Your password never goes over the network

If you’re using kerberized software, you run ‘kinit’ or similar on your desktop.  which uses your password generate a key to (symmetrically) encrypt a timestamp, and sends it to the KDC.  The KDC validates that, and uses the same key (which it has stored in a database) to encrypt a response.  This means that your password never has to go over the network.

What will this work involve?

We’re dividing the work up into a series of individual tasks, both to make it more manageable and to make it easier for us to be confident that our changes aren’t breaking things (and if something does break, we only have a single change to look at, rather than a collection of changes).

In (approximate) order the tasks are:

  1. Upgrading kdc-admin to new hardware, new software and a different data centre
  2. Rekeying some “high-value” Kerberos principals (such as krbtgt/OX.AC.UK) to remove single DES
  3. Dropping single DES from the default list of encryption types offered
  4. Upgrading slave KDCs to newer software (and possibly new hardware)
  5. Enable incremental database propagation
  6. Wait for all user principals to be updated to not have single DES portions
  7. Disable single DES support entirely

We will be writing further blog posts to explain more these steps more fully.

Why are we doing it?

Single DES has been deprecated for a long time (NIST withdrew it as a standard in 2005), but in 2012 RFC6649 was published explicitly stating that DES should be considered weak.  MIT have also updated their Kerberos advice to say that DES is deprecated and should not be used.  Given all that, we’re looking to retire single DES across the OX.AC.UK realm.
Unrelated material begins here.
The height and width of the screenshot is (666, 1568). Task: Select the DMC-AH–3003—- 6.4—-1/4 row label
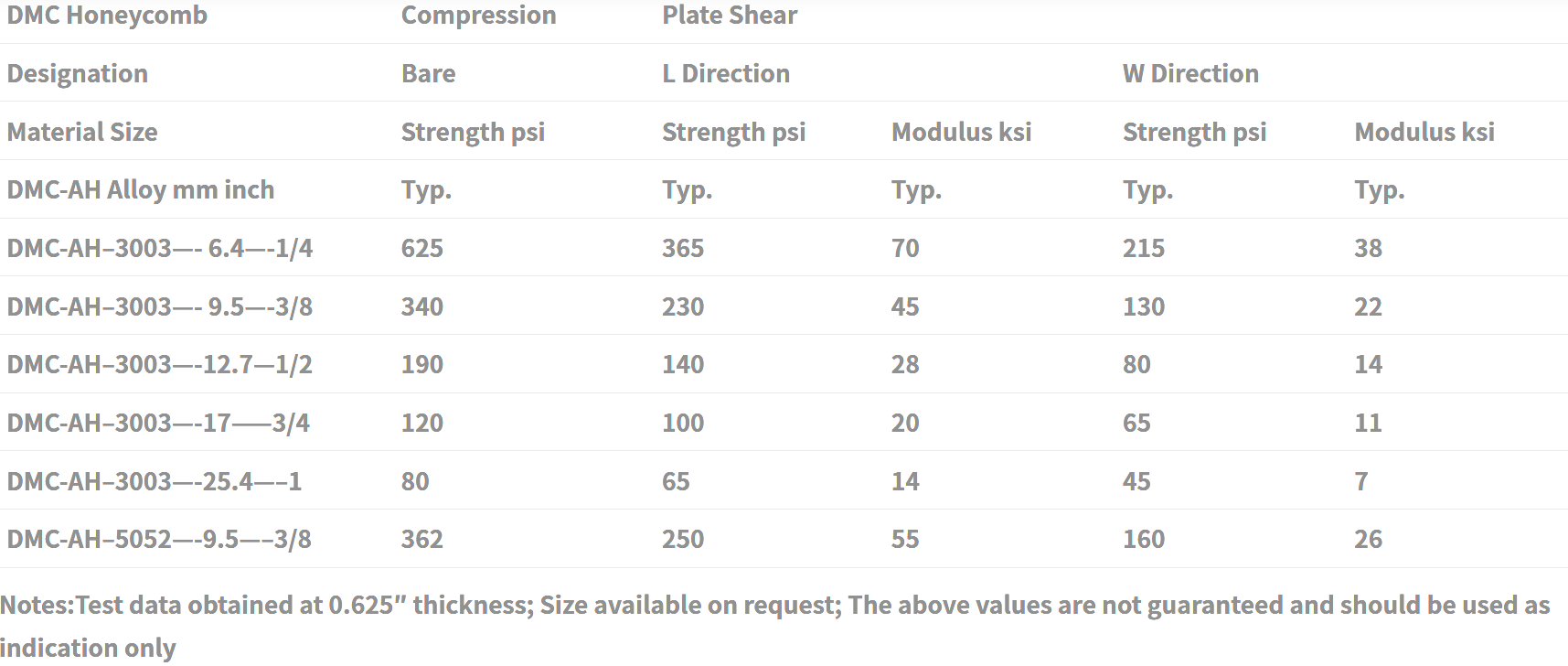point(160,248)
Rekeying the krbtgt/OX.AC.UK principal will allow easier cross-realm trusts with Windows domains.  Currently, while krbtgt/OX.AC.UK supports stronger encryption types than single DES, they’re not supported by Windows.  Recent versions of Windows have become increasingly less happy about talking single DES, and rekeying will allow us to add strong encryption types supported by all systems (such as AES256).

kdc-admin is running software that is less supported than we would like, and so we want to take this opportunity to upgrade it to the latest version of Debian.  It’s also running a backported and patched version of Kerberos, which was required to get some functionality we needed – functionality that’s built-in in the latest version of Kerberos in Debian, so we won’t have the overhead of maintaining a separate package.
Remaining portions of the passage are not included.